PROBLEM:
Reproduce the entries below word for word, from the line with "5) label: X" to the line with "152) label: Search", including both of those lines.

◆ ◆ ◆ ◆ ◆

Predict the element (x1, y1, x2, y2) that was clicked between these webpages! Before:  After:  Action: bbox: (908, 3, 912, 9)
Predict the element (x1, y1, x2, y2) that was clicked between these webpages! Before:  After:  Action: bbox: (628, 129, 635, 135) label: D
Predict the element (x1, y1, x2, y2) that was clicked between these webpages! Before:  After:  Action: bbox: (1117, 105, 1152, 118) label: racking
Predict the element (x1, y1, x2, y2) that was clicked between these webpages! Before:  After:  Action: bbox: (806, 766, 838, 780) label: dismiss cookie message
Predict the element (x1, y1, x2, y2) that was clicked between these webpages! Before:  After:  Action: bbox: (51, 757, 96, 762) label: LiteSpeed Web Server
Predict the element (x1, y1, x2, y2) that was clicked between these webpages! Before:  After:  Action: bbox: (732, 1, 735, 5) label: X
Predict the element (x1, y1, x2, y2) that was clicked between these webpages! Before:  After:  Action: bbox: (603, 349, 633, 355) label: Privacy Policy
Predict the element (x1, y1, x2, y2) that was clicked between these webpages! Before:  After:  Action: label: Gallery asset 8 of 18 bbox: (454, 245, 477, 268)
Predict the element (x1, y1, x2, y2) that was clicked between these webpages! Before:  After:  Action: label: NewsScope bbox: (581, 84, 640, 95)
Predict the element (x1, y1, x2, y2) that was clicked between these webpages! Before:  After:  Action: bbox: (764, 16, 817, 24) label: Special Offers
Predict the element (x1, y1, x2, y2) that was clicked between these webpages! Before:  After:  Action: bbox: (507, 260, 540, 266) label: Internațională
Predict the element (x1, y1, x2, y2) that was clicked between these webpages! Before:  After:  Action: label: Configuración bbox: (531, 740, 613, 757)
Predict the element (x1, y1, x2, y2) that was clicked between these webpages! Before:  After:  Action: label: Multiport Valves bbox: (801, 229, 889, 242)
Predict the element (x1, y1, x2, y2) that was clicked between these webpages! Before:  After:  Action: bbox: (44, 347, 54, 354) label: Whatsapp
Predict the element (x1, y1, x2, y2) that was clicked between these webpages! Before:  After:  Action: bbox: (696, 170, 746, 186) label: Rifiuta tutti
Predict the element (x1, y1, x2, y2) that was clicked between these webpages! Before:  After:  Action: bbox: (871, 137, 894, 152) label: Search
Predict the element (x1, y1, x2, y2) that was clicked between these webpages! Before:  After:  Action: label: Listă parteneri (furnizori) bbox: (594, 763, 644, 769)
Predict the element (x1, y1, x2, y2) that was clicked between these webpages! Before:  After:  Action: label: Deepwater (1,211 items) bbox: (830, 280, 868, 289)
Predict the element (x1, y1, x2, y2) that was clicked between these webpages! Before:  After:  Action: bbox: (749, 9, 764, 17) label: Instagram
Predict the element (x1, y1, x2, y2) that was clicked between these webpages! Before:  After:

◆ ◆ ◆ ◆ ◆

ANSWER TO THE PROBLEM:
Predict the element (x1, y1, x2, y2) that was clicked between these webpages! Before:  After:  Action: bbox: (732, 1, 735, 5) label: X
Predict the element (x1, y1, x2, y2) that was clicked between these webpages! Before:  After:  Action: bbox: (603, 349, 633, 355) label: Privacy Policy
Predict the element (x1, y1, x2, y2) that was clicked between these webpages! Before:  After:  Action: label: Gallery asset 8 of 18 bbox: (454, 245, 477, 268)
Predict the element (x1, y1, x2, y2) that was clicked between these webpages! Before:  After:  Action: label: NewsScope bbox: (581, 84, 640, 95)
Predict the element (x1, y1, x2, y2) that was clicked between these webpages! Before:  After:  Action: bbox: (764, 16, 817, 24) label: Special Offers
Predict the element (x1, y1, x2, y2) that was clicked between these webpages! Before:  After:  Action: bbox: (507, 260, 540, 266) label: Internațională
Predict the element (x1, y1, x2, y2) that was clicked between these webpages! Before:  After:  Action: label: Configuración bbox: (531, 740, 613, 757)
Predict the element (x1, y1, x2, y2) that was clicked between these webpages! Before:  After:  Action: label: Multiport Valves bbox: (801, 229, 889, 242)
Predict the element (x1, y1, x2, y2) that was clicked between these webpages! Before:  After:  Action: bbox: (44, 347, 54, 354) label: Whatsapp
Predict the element (x1, y1, x2, y2) that was clicked between these webpages! Before:  After:  Action: bbox: (696, 170, 746, 186) label: Rifiuta tutti
Predict the element (x1, y1, x2, y2) that was clicked between these webpages! Before:  After:  Action: bbox: (871, 137, 894, 152) label: Search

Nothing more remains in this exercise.